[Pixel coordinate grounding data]

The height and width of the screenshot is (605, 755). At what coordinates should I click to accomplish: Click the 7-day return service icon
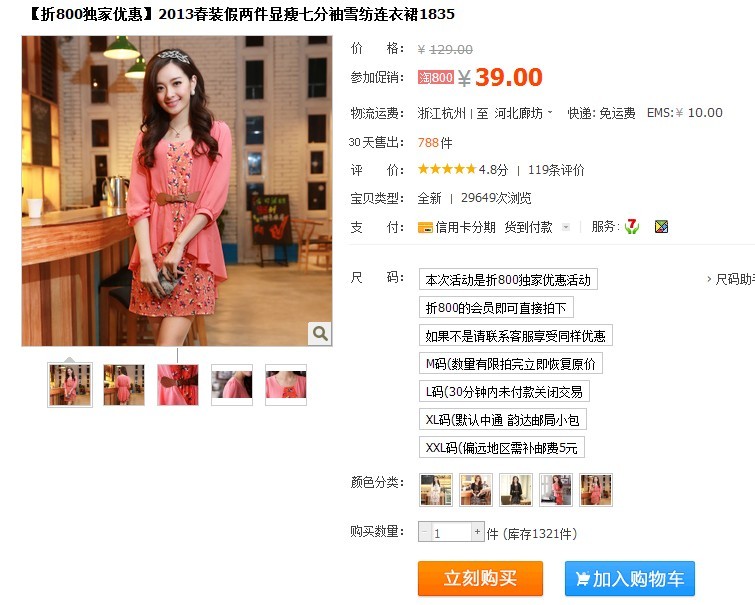[x=632, y=226]
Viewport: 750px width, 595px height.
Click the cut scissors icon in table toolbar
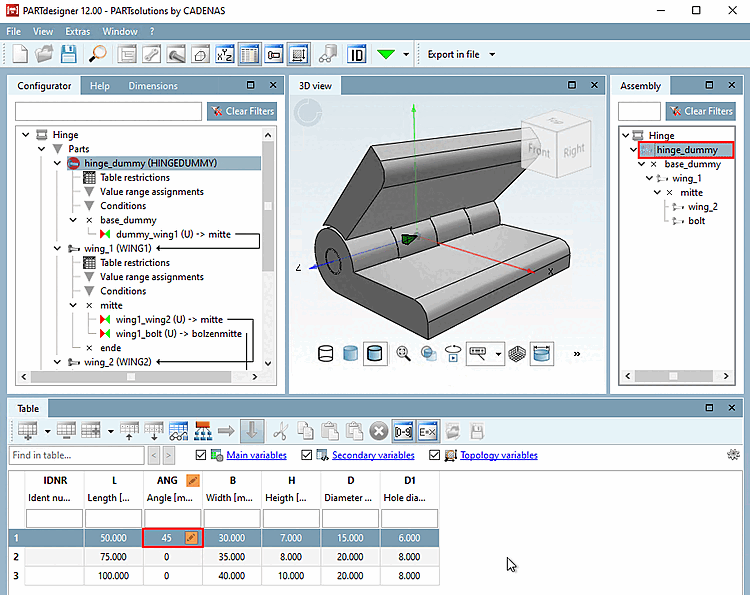coord(283,431)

THE TASK. Please write out all the entries above again exactly as they appear, skipping any images.

EXERCISE RESPONSE.
The height and width of the screenshot is (605, 755). At what coordinates should I click to accomplish: Click the 7-day return service icon
[x=632, y=226]
Viewport: 750px width, 595px height.
Click the cut scissors icon in table toolbar
coord(283,431)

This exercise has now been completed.